LC-MSの分析条件について(その1) では,第一選択移動相についての話をしました。 今回は,それを用いて簡単な分析を行い,LC-MSの分析条件を決めていく過程についての話をします。

 分析をするといってもはじめは,カラムを使いません。 溶媒(移動相)の流れに試料を乗せて分析することをフローインジェクション分析(FIA)と呼びます。

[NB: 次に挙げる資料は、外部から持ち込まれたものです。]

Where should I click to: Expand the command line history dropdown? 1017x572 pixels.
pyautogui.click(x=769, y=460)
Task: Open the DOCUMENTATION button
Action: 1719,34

 対象化合物がイオン化しなければ分析にならないため,

(1)対象化合物がイオン化するか?
(2)正または負イオンのどちらの検出が適しているか?


を先ず調べます。

  もし島津の LCMS-2010EV(A)をお使いならば,マルチシーケンスモード を用いることで正・負イオン同時分析ができますし,イオン化条件であるCDL電圧や,Q-array DCおよびRF電圧などは,イオン質量により最適された値を利用するC(onstant)-モード,S(can)-モードを用いることで,わずらわしい条 件設定をしなくとも良好な分析結果が得られます。 FIA条件を表1に示します。

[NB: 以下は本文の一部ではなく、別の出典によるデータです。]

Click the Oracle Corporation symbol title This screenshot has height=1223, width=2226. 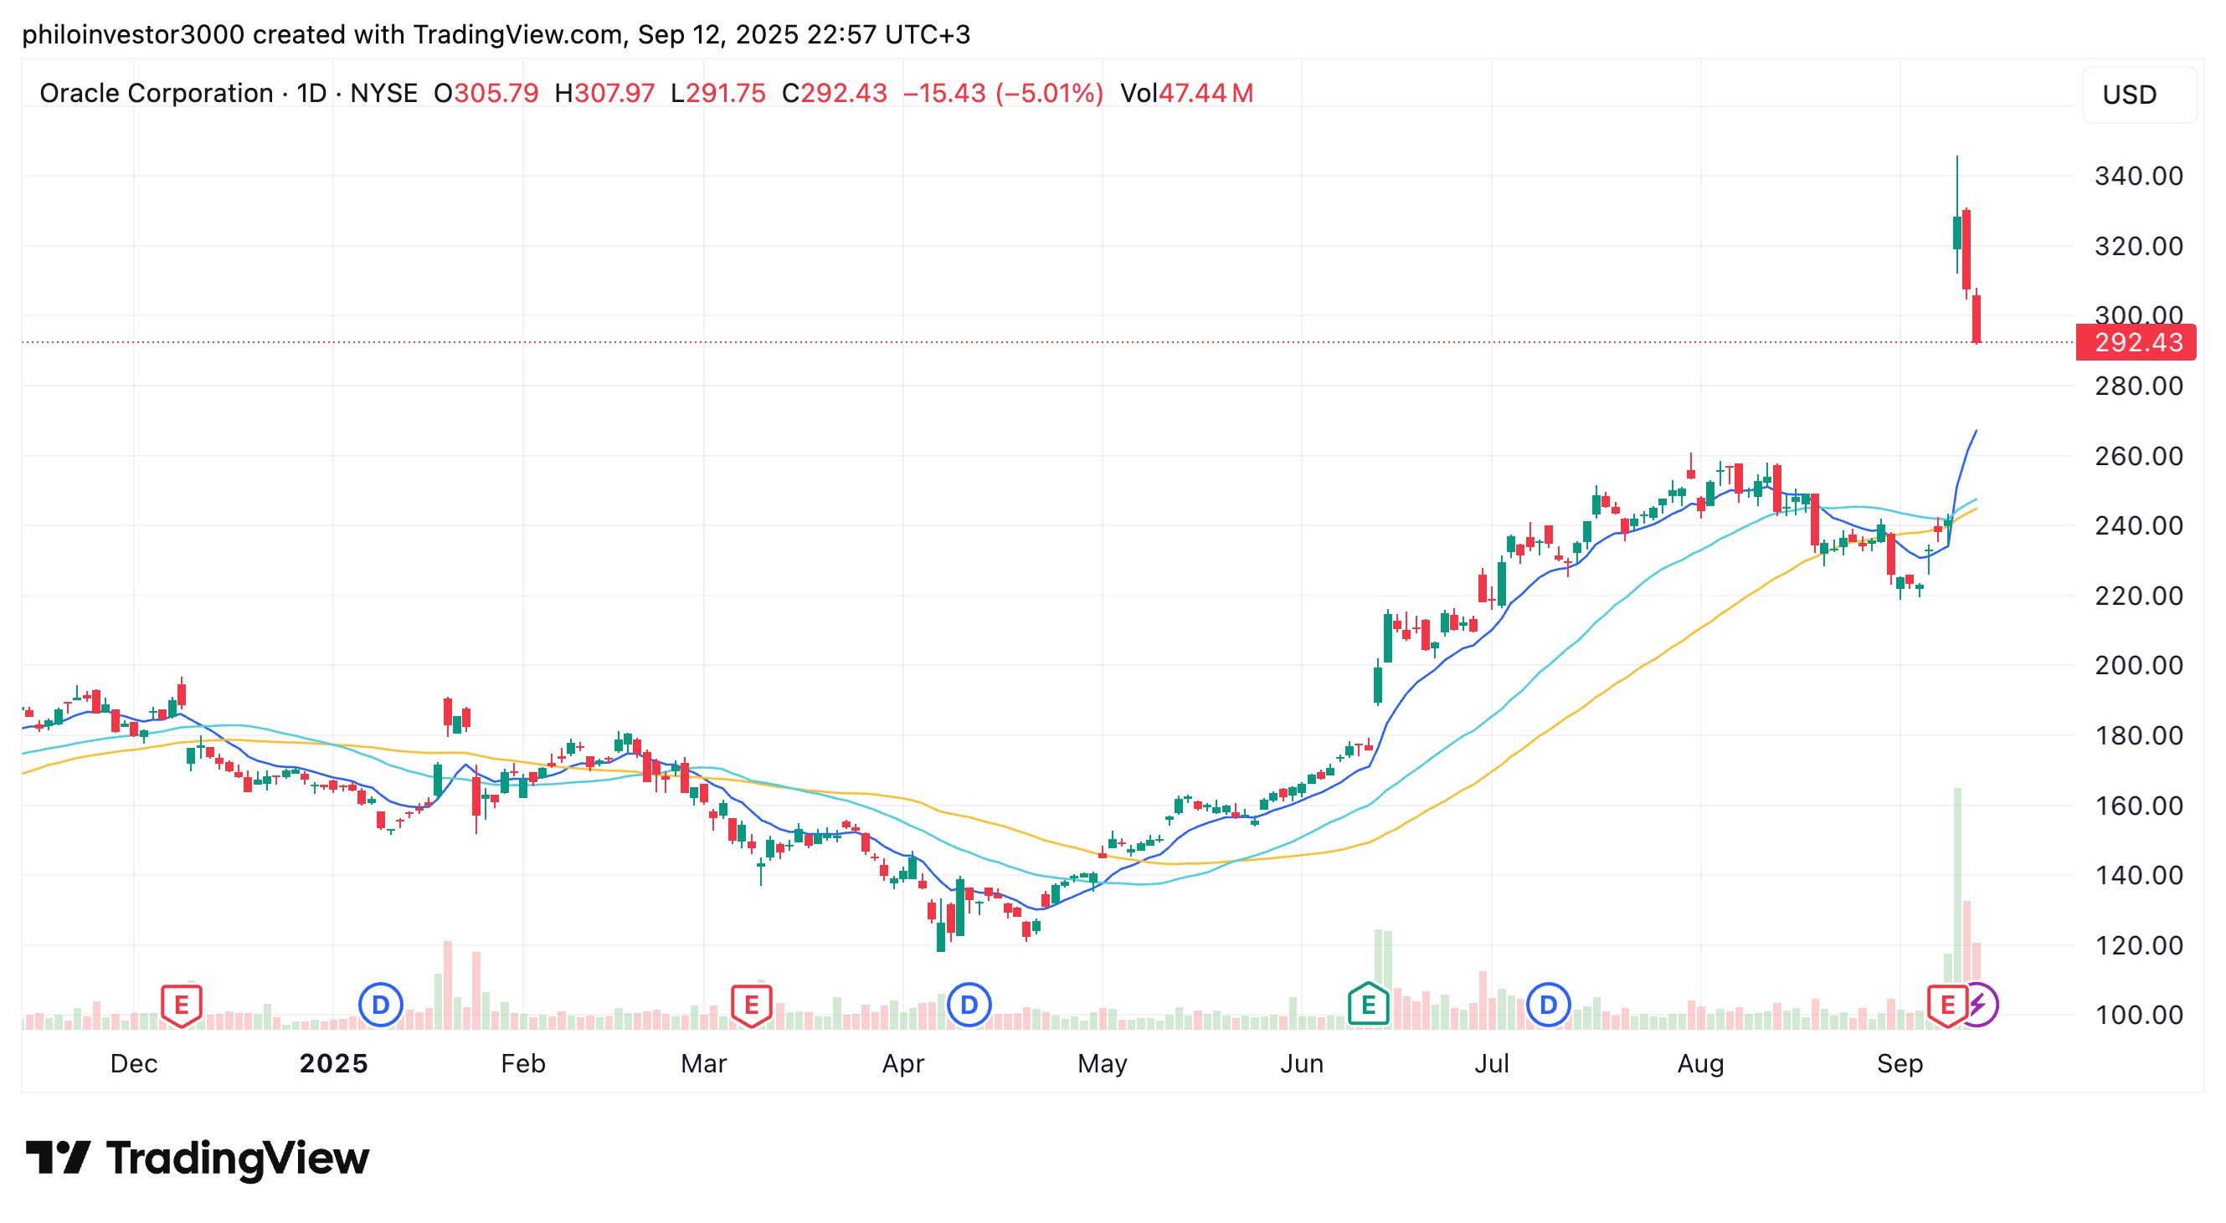(x=156, y=92)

 FIAでは,試料溶媒がイオン化効率に大きく影響する ことがあるので,試料調製が非常に重要です。 必要があれば,酸や塩基によるpH調整や溶解補助剤を加え完全に溶解させます。 イオンが生成しているかどうかは全イオンクロマトグラム(TIC)から容易に判断できますが,FIAは分離を行っていないため,そのイオンが対象化合物由 来のイオンかどうかの確認をしなければなりません。 試料濃度が低いと判断が難しくなるため,慣れるまでは数十から百ppmオーダの試料で実験したほう良いでしょう。 図1にある化合物のFIA結果を示します。 各イオン化におけるTICと最大イオン強度の質量によるマスクロマトグラムを表示させています。 「何らかのイオン」が観察されていることはこのデータから容易に判定できます。
表1. FIA分析条件
移動相流量:
第一選択移動相:
カラム:
イオン化モード:
霧化ガス流量:
乾燥ガス圧力:
印加電圧:
CDL電圧:
CDL温度:
ブロックヒータ温度:
Q-array DC 電圧:
Q-array RF 電圧:
分析モード:
スキャン範囲:
取込時間:
分析時間:
0.2 mL/min
0.1 %ぎ酸水溶液/アセトニトリル=1/1
なし
ESI(+/-)
1.5 L/min
0.1 MPa
+4.5 / -3.5 kV
C-mode
250 ℃
200 ℃
S-mode
S-mode
SCAN
m/z 10-1000
1.5 sec
3.0 min

フローインジェクション分析(FIA)結果
図1 フローインジェクション分析(FIA)結果
● 正イオンのみで検出できる場合
 第一選択移動相を用いて,うまく分析できる可能性が高い化合物といえます。

● 正および負イオン両方で検出できる場合
  一般に負イオンで観察されるイオン強度は,正イオンのそれと比べ弱い傾向があります。 しかし,負イオン検出はバックグランドのイオン強度も正イオンより遥かに低い傾向があるため,S/Nで見れば高い感度が得られる場合があります。 1/5~1/10程度の強度差であれば,負イオン検出の方が優れている可能性があると考えて良いと思います。 この場合も第一選択移動相のまま実験を進めます。

● 負イオンのみで検出できる場合
 第一選択移動相が適していない可能性があります。 ぎ酸水溶液の代わりに,5mmol/L ぎ酸アンモニウム水溶液に変更できる準備をします。

● イオンが検出されない場合
 エレクトロスプレー(ESI)法 だけでなく 大気圧化学イオン化(APCI)法大気圧光イオン化(APPI)法などのイオン化法をトライしてみるのが良いでしょう。 ESIの場合には,試料溶液に酸または塩基を添加することで試料溶液のpHを変化させること,ESIおよびAPCIではアンモニウムイオンを添加することなど試してみることもお勧めします。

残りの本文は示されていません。